Now, the idea of a 30-foot, man-eating crocodile isn't particularly original, but it is fairly nerve-wracking, especially when you see how fast it moves and how, unlike the shark in "Jaws" (1975), it can come after you on land. But, the main problem with "Lake Placid" is not the uninspired plainness of a big crocodile (couldn't it at least have been mutated by toxic waste or something?), but the fact that it doesn't give us much to be scared about because there's literally no one around to be eaten. With the exception of a diver tagging beavers for scientific research at the beginning of the movie, no one goes near the lake's dank, stagnant, black waters.

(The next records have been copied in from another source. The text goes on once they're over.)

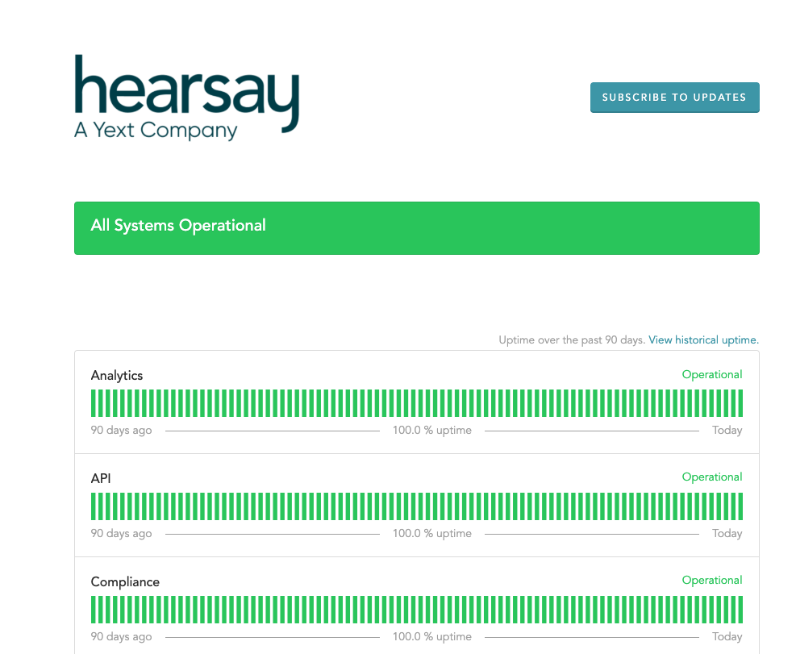The height and width of the screenshot is (654, 796).
Task: Click Operational status next to Analytics
Action: [712, 374]
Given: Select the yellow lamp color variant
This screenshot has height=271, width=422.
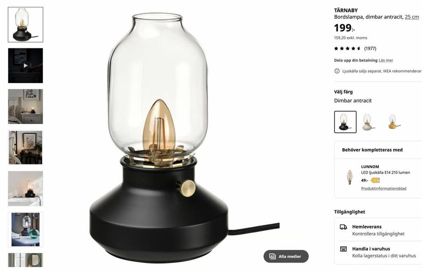Looking at the screenshot, I should click(393, 122).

Therefore, the movie has to concoct characters to go after the crocodile in order to put someone in danger. This is roughly what happened in the last third of "Jaws," but it was all for the sake of saving poor beachgoers from becoming lunchmeat. With the exception of a kooky old woman (Betty White) who lives near the lake, no one is in danger in this movie. The primal fear of being eaten alive from beneath that fueled "Jaws" and its silly imitators like "Piranha" (1978) is completely lost on "Lake Placid."
Perhaps screenwriter David E. Kelley (better known as the creator of "Ally McBeal") had this in mind all along. Perhaps this was his way of distinguishing "Lake Placid" from the earlier movies to which it was bound to be compared. After all, as strange as it seems, his screenplay actually tries to get sentimental about the reptilian beast, even after it has ripped a man in half and taken another's head off (all of which is shown, of course, in gory detail). In fact, if there are villains in this movie, it's the people who go hunting after the poor crocodile, which is simply try to live its life and maintain its healthy Maine diet of moose, cows, and the occasional grizzly bear (the scene that shows the croc springing out of the water and taking a full-grown bear is, incidentally, the movie's best scene).

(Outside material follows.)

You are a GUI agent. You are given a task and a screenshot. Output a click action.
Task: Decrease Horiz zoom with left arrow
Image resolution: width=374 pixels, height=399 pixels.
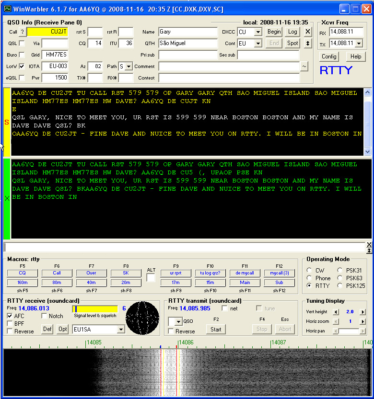[x=336, y=321]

The crocodile hunters are comprised of a Fish & Game warden (Bill Pullman), a New York paleontologist (Bridget Fonda), the local sheriff (Brendan Gleeson), and a slightly loony, rich mythology professor (Oliver Platt) who likes swimming with crocodiles for fun because he thinks they're "divine conduits" (after all, most ancient culture worshipped them). During the hunt, Pullman and Fonda develop the requisite romantic interest, but the movie's most amusing coupling is between Gleeson and Platt, who are natural-born enemies and slowly become begrudging comrades. After all, what could a grumpy, red-neck Maine sheriff hate more than a helicopter-flying, big-mouth rich boy who's begging to save the very reptile that's being hunted?

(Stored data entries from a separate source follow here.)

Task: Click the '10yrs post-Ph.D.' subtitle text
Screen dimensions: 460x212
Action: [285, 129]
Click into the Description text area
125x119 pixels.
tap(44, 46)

Director Steve Miner ("Halloween: H20") delivers obligatory scenes of menace from the croc's point of view, Stan Winston's creature effects are realistic enough not to be distracting, and John Ottman's music works overtime to punctuate what few thrills the movie has to offer. It is obvious that Miner and Kelley understood from the outset that the conventions of this genre have been worn out long ago, but instead of even trying to be satirical or ironic, they go for straight slapstick humor. Some of it works, some of it doesn't.
If the humor of Bridget Fonda's city girl constantly complaining about mosquitoes and ticks and sleeping in tents doesn't really click, at least several of the quick verbal exchanges between Gleeson and Platt are amusing. But, even then, it feels less like authentic laughs than filler in a horror movie that simply doesn't know how to be scary.